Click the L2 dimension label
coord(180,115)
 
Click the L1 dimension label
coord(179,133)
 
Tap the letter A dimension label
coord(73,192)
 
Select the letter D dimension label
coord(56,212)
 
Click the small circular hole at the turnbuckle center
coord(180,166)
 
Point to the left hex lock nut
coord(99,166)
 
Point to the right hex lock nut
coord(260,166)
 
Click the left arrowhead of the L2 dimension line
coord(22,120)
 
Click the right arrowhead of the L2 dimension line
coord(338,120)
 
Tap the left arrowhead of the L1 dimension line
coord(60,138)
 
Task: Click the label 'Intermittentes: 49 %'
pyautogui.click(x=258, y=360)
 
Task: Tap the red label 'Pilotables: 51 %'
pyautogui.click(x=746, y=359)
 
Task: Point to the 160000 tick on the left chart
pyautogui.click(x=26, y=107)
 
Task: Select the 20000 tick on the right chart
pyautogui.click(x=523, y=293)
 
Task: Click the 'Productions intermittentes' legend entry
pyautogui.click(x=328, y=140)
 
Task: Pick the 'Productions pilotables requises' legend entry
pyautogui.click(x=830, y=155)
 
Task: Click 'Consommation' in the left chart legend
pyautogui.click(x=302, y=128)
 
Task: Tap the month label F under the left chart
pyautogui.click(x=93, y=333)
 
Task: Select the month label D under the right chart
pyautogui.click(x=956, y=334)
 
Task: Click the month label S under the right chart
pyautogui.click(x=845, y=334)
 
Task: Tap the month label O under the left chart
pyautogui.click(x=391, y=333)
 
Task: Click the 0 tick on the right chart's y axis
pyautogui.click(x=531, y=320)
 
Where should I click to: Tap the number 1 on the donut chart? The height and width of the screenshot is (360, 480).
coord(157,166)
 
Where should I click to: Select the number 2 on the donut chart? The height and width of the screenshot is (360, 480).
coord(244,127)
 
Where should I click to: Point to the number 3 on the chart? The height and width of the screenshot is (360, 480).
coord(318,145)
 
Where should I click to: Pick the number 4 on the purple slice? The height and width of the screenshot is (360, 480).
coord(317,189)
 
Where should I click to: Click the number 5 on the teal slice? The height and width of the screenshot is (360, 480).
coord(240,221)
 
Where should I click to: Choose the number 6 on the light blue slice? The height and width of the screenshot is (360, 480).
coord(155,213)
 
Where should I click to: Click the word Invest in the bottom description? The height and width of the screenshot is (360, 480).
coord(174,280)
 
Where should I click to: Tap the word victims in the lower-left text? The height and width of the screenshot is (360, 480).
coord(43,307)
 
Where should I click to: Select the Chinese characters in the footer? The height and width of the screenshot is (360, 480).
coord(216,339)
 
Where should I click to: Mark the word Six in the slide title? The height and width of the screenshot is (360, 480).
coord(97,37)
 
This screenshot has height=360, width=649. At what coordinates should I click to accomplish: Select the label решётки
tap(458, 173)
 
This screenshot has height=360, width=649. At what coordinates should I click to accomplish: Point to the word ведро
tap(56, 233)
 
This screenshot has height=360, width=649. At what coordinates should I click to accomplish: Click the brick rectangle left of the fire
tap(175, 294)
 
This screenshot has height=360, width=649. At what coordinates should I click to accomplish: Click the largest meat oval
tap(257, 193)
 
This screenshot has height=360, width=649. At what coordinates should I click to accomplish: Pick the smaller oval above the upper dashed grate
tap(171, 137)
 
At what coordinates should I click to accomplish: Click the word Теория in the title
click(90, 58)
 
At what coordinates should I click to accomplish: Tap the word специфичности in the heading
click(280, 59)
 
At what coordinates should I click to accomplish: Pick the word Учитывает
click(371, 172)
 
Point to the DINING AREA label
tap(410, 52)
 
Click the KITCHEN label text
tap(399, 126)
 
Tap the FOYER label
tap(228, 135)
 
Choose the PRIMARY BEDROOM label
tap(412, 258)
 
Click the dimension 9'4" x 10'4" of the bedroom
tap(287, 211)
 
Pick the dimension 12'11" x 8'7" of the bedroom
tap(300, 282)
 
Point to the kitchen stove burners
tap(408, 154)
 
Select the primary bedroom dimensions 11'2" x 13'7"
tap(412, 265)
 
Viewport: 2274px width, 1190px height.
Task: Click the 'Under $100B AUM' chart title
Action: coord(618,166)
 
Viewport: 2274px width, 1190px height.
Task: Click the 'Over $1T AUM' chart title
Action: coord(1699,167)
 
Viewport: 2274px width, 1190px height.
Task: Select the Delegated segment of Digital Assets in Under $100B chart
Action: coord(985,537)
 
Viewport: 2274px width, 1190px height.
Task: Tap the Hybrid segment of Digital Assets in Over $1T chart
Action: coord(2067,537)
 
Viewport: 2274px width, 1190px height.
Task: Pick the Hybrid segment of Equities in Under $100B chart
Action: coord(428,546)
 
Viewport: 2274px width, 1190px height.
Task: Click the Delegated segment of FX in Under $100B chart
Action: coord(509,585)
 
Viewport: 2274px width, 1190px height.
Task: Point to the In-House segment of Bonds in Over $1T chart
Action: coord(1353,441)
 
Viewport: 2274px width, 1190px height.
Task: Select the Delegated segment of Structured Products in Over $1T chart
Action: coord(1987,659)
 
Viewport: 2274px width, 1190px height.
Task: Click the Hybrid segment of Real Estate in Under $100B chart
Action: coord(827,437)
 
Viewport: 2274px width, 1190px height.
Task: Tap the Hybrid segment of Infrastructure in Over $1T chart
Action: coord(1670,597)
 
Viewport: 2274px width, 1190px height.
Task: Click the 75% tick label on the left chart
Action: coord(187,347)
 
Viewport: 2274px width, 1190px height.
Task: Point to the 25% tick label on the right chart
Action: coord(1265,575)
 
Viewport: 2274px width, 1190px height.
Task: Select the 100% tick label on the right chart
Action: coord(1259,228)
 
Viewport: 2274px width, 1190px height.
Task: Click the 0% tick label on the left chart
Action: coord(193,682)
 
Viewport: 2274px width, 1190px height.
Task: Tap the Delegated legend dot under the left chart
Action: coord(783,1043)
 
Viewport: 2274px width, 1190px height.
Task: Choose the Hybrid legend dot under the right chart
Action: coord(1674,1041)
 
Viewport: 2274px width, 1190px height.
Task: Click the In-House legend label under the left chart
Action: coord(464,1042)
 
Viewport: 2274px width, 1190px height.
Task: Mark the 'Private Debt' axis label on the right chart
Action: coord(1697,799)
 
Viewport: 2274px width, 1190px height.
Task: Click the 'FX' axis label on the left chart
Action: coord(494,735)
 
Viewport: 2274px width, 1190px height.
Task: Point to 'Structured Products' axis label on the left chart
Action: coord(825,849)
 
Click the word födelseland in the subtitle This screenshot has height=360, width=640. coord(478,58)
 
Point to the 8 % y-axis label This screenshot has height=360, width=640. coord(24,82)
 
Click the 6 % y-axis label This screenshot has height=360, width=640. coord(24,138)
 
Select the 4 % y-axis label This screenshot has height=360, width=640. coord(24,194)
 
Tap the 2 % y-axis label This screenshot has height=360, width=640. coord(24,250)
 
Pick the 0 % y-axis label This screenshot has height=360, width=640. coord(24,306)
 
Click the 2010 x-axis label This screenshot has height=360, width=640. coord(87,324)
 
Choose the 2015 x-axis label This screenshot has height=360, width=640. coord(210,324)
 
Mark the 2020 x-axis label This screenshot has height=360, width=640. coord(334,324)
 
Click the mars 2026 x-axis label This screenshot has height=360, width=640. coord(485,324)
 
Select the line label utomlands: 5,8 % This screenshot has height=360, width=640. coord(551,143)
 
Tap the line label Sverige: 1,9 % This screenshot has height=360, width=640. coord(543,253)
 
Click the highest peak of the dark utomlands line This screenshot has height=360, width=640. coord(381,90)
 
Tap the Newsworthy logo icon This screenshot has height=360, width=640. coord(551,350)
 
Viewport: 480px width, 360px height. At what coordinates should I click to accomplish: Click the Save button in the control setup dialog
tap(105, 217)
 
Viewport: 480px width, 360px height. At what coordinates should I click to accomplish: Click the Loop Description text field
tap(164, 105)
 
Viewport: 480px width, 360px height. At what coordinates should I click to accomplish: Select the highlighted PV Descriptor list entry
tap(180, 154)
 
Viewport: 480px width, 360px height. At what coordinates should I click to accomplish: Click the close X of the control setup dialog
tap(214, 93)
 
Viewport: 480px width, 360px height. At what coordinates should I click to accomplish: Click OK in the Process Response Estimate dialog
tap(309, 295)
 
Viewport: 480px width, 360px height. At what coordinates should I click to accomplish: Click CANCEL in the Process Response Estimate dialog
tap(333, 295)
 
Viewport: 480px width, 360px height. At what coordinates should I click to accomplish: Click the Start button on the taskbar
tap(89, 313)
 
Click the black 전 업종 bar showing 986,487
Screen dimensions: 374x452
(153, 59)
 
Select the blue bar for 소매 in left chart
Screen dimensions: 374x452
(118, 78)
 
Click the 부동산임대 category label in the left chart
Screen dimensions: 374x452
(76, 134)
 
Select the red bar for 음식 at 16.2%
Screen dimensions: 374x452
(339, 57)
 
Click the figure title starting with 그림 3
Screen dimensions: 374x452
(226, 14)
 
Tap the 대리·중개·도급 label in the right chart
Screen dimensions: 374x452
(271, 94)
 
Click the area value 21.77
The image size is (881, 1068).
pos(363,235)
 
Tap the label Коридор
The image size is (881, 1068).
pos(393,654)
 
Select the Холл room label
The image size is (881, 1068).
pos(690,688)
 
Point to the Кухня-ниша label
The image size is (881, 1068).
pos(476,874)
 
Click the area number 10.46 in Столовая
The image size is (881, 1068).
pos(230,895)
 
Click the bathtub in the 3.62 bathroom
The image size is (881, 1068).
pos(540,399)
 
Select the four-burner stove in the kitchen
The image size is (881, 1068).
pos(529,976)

[WRITTEN EXERCISE] Starting at the line that contains "Choose the PRIMARY BEDROOM label" and ending at the line that contains "tap(412, 265)", both included, turn those lines of the records above into a numbered list with the blank lines dropped.

[ANSWER IN FULL]
1. Choose the PRIMARY BEDROOM label
2. tap(412, 258)
3. Click the dimension 9'4" x 10'4" of the bedroom
4. tap(287, 211)
5. Pick the dimension 12'11" x 8'7" of the bedroom
6. tap(300, 282)
7. Point to the kitchen stove burners
8. tap(408, 154)
9. Select the primary bedroom dimensions 11'2" x 13'7"
10. tap(412, 265)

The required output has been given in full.